== Records provided

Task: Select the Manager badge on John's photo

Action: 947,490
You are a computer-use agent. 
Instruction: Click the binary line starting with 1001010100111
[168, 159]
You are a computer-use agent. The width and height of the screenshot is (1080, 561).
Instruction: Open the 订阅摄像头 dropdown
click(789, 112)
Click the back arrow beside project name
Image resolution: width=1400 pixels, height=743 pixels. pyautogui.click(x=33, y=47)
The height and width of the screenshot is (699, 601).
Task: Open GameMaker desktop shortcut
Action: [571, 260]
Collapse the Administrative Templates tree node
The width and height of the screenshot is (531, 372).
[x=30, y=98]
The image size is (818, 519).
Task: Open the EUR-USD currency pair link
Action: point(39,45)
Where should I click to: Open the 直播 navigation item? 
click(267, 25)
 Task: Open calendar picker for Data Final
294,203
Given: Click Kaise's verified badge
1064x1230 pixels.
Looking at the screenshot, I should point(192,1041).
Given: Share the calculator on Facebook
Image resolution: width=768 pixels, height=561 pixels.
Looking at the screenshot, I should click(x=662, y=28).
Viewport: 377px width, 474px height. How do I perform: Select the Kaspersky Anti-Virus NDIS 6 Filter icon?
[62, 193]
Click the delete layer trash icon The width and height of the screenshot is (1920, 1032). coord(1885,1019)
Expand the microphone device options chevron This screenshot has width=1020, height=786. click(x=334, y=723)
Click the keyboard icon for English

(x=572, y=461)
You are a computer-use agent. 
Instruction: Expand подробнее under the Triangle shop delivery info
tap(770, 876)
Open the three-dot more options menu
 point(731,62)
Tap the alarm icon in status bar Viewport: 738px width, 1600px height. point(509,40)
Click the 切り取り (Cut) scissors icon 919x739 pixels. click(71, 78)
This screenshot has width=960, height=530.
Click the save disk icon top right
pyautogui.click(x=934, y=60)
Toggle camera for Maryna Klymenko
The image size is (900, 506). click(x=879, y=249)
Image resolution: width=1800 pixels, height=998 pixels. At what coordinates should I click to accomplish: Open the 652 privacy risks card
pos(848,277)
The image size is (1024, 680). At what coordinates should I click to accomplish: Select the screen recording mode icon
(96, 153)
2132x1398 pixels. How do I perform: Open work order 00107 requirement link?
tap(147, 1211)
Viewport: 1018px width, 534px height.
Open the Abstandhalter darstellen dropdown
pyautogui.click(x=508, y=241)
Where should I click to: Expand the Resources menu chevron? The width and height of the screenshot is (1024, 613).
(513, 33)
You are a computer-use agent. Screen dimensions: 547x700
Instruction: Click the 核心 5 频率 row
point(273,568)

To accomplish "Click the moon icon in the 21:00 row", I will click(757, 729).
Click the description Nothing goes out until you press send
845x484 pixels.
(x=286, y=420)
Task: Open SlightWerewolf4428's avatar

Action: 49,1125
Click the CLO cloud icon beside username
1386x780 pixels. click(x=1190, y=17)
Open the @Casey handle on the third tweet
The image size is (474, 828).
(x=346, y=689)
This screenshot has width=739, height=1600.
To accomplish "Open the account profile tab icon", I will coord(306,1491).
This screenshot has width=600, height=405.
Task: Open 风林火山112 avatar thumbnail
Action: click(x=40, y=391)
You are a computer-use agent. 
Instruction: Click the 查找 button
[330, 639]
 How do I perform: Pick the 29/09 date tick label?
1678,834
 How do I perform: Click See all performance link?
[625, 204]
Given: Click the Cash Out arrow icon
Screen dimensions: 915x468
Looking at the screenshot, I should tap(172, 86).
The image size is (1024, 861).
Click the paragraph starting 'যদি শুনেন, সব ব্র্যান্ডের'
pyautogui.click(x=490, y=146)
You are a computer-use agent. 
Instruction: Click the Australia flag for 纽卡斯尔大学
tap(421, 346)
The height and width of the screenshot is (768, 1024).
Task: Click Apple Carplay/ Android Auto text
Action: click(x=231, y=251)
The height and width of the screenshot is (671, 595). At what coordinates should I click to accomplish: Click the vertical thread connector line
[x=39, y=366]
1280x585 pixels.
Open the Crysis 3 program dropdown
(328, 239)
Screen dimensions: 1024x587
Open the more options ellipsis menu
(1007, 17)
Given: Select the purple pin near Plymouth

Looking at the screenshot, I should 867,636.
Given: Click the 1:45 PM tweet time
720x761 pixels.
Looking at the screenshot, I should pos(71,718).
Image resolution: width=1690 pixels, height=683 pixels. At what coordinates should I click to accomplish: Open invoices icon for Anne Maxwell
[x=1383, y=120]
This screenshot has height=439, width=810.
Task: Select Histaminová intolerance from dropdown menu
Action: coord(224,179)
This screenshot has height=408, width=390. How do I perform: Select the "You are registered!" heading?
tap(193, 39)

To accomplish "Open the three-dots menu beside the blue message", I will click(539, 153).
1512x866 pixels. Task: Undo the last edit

====

▶ _Task details_: Please give the full set of data again exactly.

▶ _Reply_:
Task: Select the Manager badge on John's photo

Action: 947,490
You are a computer-use agent. 
Instruction: Click the binary line starting with 1001010100111
[168, 159]
You are a computer-use agent. The width and height of the screenshot is (1080, 561).
Instruction: Open the 订阅摄像头 dropdown
click(789, 112)
Click the back arrow beside project name
Image resolution: width=1400 pixels, height=743 pixels. pyautogui.click(x=33, y=47)
The height and width of the screenshot is (699, 601).
Task: Open GameMaker desktop shortcut
Action: [571, 260]
Collapse the Administrative Templates tree node
The width and height of the screenshot is (531, 372).
[x=30, y=98]
The image size is (818, 519).
Task: Open the EUR-USD currency pair link
Action: point(39,45)
Where should I click to: Open the 直播 navigation item? 
click(267, 25)
 Task: Open calendar picker for Data Final
294,203
Given: Click Kaise's verified badge
1064x1230 pixels.
Looking at the screenshot, I should point(192,1041).
Given: Share the calculator on Facebook
Image resolution: width=768 pixels, height=561 pixels.
Looking at the screenshot, I should click(x=662, y=28).
Viewport: 377px width, 474px height. How do I perform: Select the Kaspersky Anti-Virus NDIS 6 Filter icon?
[62, 193]
Click the delete layer trash icon The width and height of the screenshot is (1920, 1032). coord(1885,1019)
Expand the microphone device options chevron This screenshot has width=1020, height=786. click(x=334, y=723)
Click the keyboard icon for English

(x=572, y=461)
You are a computer-use agent. 
Instruction: Expand подробнее under the Triangle shop delivery info
tap(770, 876)
Open the three-dot more options menu
 point(731,62)
Tap the alarm icon in status bar Viewport: 738px width, 1600px height. point(509,40)
Click the 切り取り (Cut) scissors icon 919x739 pixels. click(71, 78)
This screenshot has width=960, height=530.
Click the save disk icon top right
pyautogui.click(x=934, y=60)
Toggle camera for Maryna Klymenko
The image size is (900, 506). click(x=879, y=249)
Image resolution: width=1800 pixels, height=998 pixels. At what coordinates should I click to accomplish: Open the 652 privacy risks card
pos(848,277)
The image size is (1024, 680). At what coordinates should I click to accomplish: Select the screen recording mode icon
(96, 153)
2132x1398 pixels. How do I perform: Open work order 00107 requirement link?
tap(147, 1211)
Viewport: 1018px width, 534px height.
Open the Abstandhalter darstellen dropdown
pyautogui.click(x=508, y=241)
Where should I click to: Expand the Resources menu chevron? The width and height of the screenshot is (1024, 613).
(513, 33)
You are a computer-use agent. Screen dimensions: 547x700
Instruction: Click the 核心 5 频率 row
point(273,568)

To accomplish "Click the moon icon in the 21:00 row", I will click(757, 729).
Click the description Nothing goes out until you press send
845x484 pixels.
(x=286, y=420)
Task: Open SlightWerewolf4428's avatar

Action: 49,1125
Click the CLO cloud icon beside username
1386x780 pixels. click(x=1190, y=17)
Open the @Casey handle on the third tweet
The image size is (474, 828).
(x=346, y=689)
This screenshot has width=739, height=1600.
To accomplish "Open the account profile tab icon", I will coord(306,1491).
This screenshot has width=600, height=405.
Task: Open 风林火山112 avatar thumbnail
Action: click(x=40, y=391)
You are a computer-use agent. 
Instruction: Click the 查找 button
[330, 639]
 How do I perform: Pick the 29/09 date tick label?
1678,834
 How do I perform: Click See all performance link?
[625, 204]
Given: Click the Cash Out arrow icon
Screen dimensions: 915x468
Looking at the screenshot, I should tap(172, 86).
The image size is (1024, 861).
Click the paragraph starting 'যদি শুনেন, সব ব্র্যান্ডের'
pyautogui.click(x=490, y=146)
You are a computer-use agent. 
Instruction: Click the Australia flag for 纽卡斯尔大学
tap(421, 346)
The height and width of the screenshot is (768, 1024).
Task: Click Apple Carplay/ Android Auto text
Action: click(x=231, y=251)
The height and width of the screenshot is (671, 595). At what coordinates should I click to accomplish: Click the vertical thread connector line
[x=39, y=366]
1280x585 pixels.
Open the Crysis 3 program dropdown
(328, 239)
Screen dimensions: 1024x587
Open the more options ellipsis menu
(1007, 17)
Given: Select the purple pin near Plymouth

Looking at the screenshot, I should 867,636.
Given: Click the 1:45 PM tweet time
720x761 pixels.
Looking at the screenshot, I should pos(71,718).
Image resolution: width=1690 pixels, height=683 pixels. At what coordinates should I click to accomplish: Open invoices icon for Anne Maxwell
[x=1383, y=120]
This screenshot has height=439, width=810.
Task: Select Histaminová intolerance from dropdown menu
Action: coord(224,179)
This screenshot has height=408, width=390. How do I perform: Select the "You are registered!" heading?
tap(193, 39)

To accomplish "Open the three-dots menu beside the blue message", I will click(539, 153).
1512x866 pixels. Task: Undo the last edit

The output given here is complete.